Je ne lui répondais pas que la valse, justement, quand nous la dansions, il m’écrasait les pieds. Avec Augustin, il valait mieux ne pas envenimer les situations.

Le soir est tombé puis la nuit. L’angoisse montait. La clarté des étoiles semblait mystérieuse. Par la fenêtre ouverte je scrutais les mouvements de la rue, guettant son retour.

Devant le café où nous avions nos habitudes, le Pharaon, un voyou guettait un client de passage qui fumait le cigare en terrasse. La lune était pleine. Il y avait sans doute du drame dans l’air mais je n’étais pas objective. On a marché sur la moquette du palier mais ce n’était pas lui.

Les lumières de la ville se sont éteintes.
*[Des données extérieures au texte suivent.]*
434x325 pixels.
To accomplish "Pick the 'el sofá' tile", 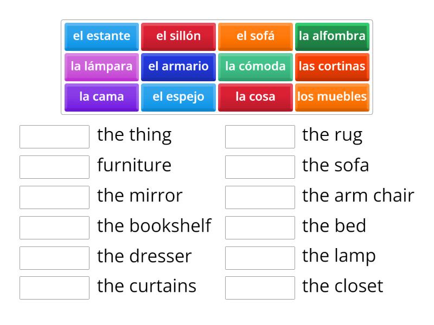I will point(255,36).
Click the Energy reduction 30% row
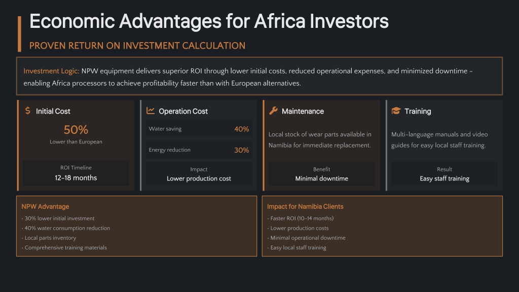This screenshot has height=292, width=519. (199, 150)
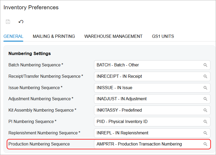
Task: Click the Save disk icon
Action: (x=8, y=22)
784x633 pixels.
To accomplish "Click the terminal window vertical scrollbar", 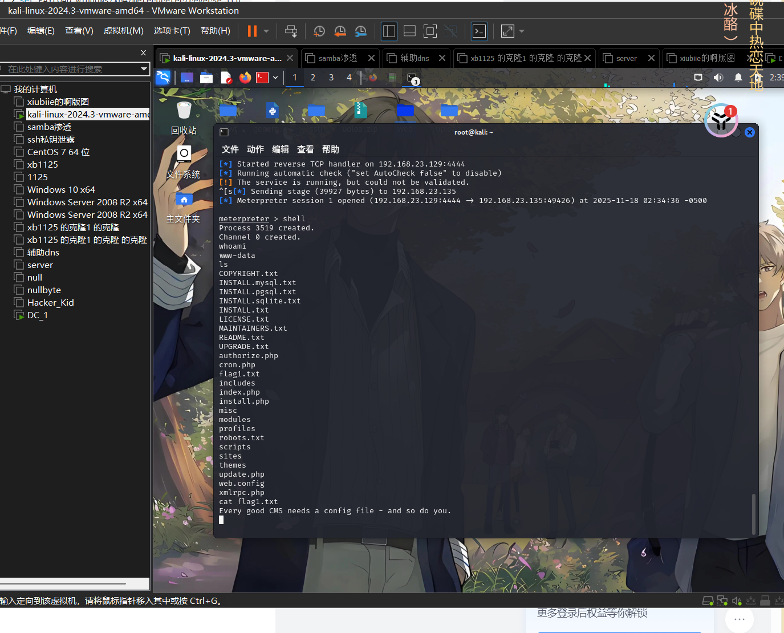I will pos(753,513).
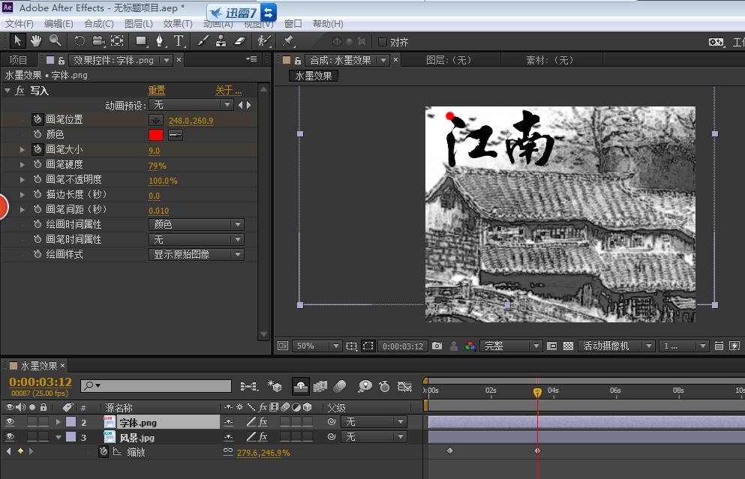Switch to the 项目 panel tab

(18, 60)
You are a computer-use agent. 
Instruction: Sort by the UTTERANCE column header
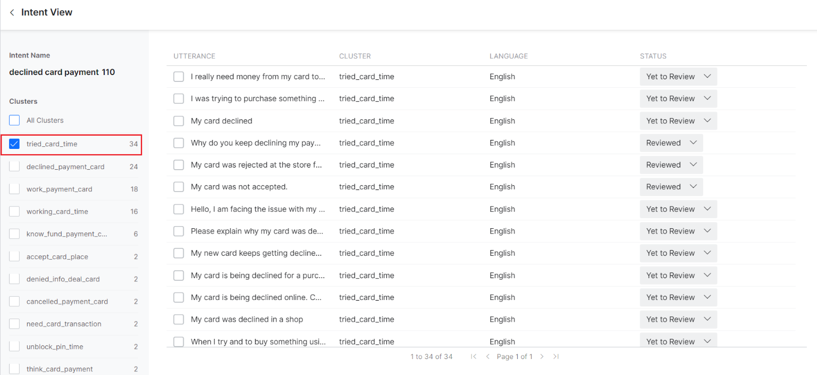point(194,56)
J’ai fini par aller me coucher.

***

Il n’a pas donné signe de vie pendant trois jours. Le quatrième une carte postale est arrivée. La Grand’place de Bruxelles au recto. Au verso, ces quelques mots : « Ne t’inquiète pas. Je t’expliquerai. »

Pourquoi donc était-il parti ?Je subvenais à tous ses besoins, même les plus illégaux. Mes parents nous aidaient bien. J’avais toujours de la coke en stock. Je ne lui coûtais rien en bijoux, je n’aime rien tant qu’être habillée simple. Bien sûr les vagissements du bébé la nuit lui cassaient un peu les oreilles mais c’étaient les dents, ça passerait.

Oui, c’est vrai, il buvait, il était violent, m’injuriait et me battait même parfois. A part cela c’était le plus délicat et le plus délicieux des hommes en public. Une espèce de milord noir. D’âme, je parle, pas de peau. Il n’avait rien à voir avec Sydney Poitier.

***

Bruxelles. Pourquoi la Belgique plutôt que l’Amérique ou le Congo ? Est-ce qu’il y avait une autre femme derrière cet envol ?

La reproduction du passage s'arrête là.